The 60-day Market Cap Change has dropped below -$3B, on only two occasions. The first occurred in late 2022, precisely as Bitcoin was carving its cycle bottom near $16K, a moment of maximum fear and forced selling. The second is happening now, in early 2026, with BTC trading near $65–70K after a prior all-time high run.
On a daily basis, USDT has printed three instances of -$1B+ single-day outflows. Each episode coincided either with local/macro bottoms or sharp volatility clusters in Bitcoin. USDT redemptions at this scale reflect institutional or large-holder exits from the ecosystem entirely, which tends to occur at or near exhaustion rather than at the beginning of sustained downtrends.
Stablecoins are the dry powder of crypto. When USDT supply expands, it signals fresh capital entering the ecosystem.

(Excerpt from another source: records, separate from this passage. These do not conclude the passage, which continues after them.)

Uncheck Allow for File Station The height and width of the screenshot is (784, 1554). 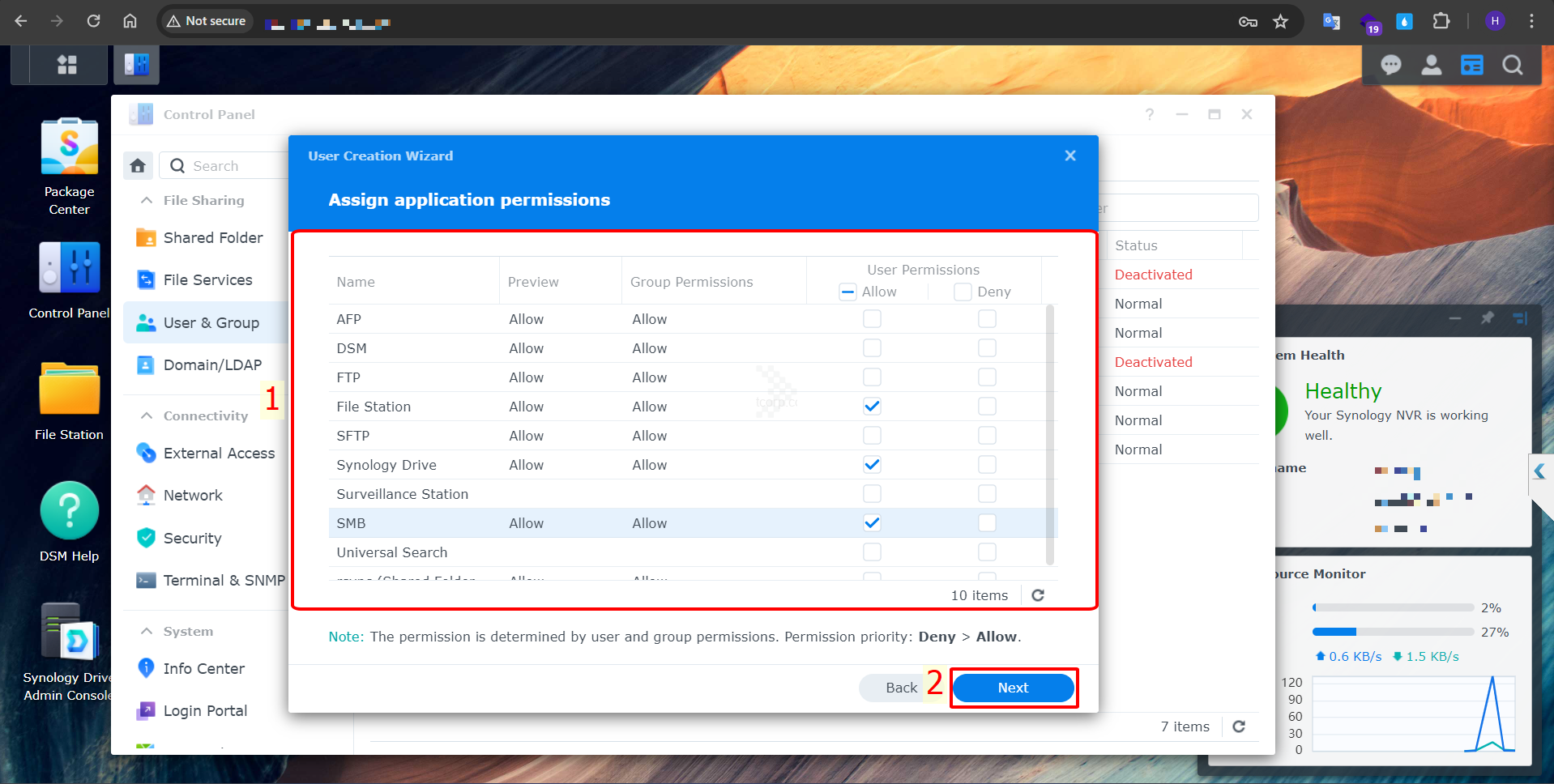pos(872,407)
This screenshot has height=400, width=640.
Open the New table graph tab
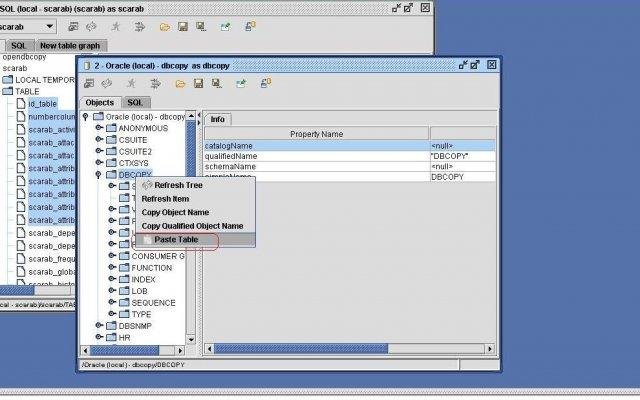pyautogui.click(x=70, y=46)
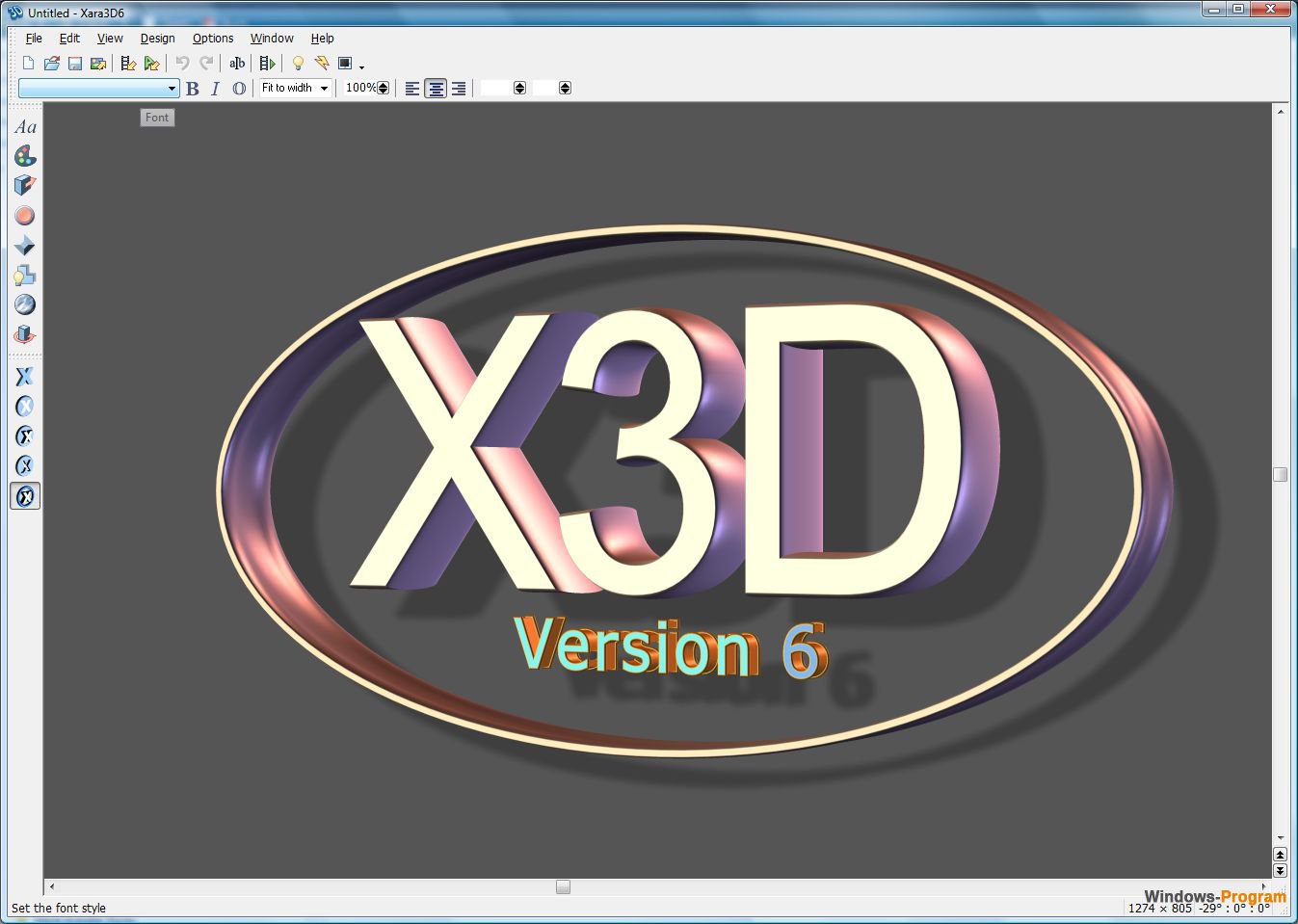Toggle Outline text style
This screenshot has height=924, width=1298.
pos(239,89)
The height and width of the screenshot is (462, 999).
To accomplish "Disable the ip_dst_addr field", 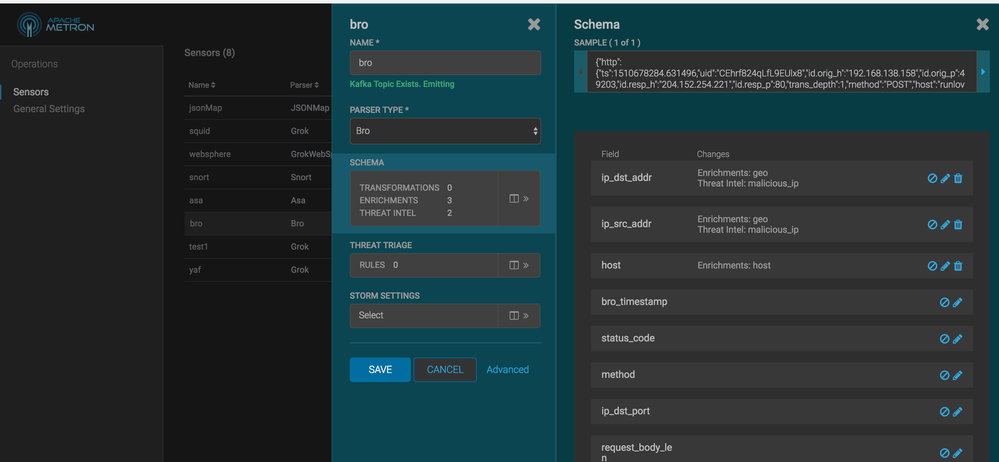I will [x=932, y=178].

When it contracts aggressively, it implies liquidity withdrawal, risk-off behavior, or forced redemptions.
For Bitcoin, a reflexive, liquidity-sensitive asset, this matters deeply.
The current 60-day contraction suggests sustained capital outflows, reflecting structural tightening in crypto-native liquidity.
However, context is key: in previous cycles, once forced deleveraging completed and USDT flows stabilized, Bitcoin transitioned into strong medium-term upside as liquidity conditions normalized.
Risk-reward now hinges on stabilization.
If USDT contraction persists, downside pressure may extend.
If flows flatten or reverse, the asymmetry shifts rapidly in favor of upside.
Extreme liquidity stress has historically marked opportunity, but only once selling exhaustion is confirmed.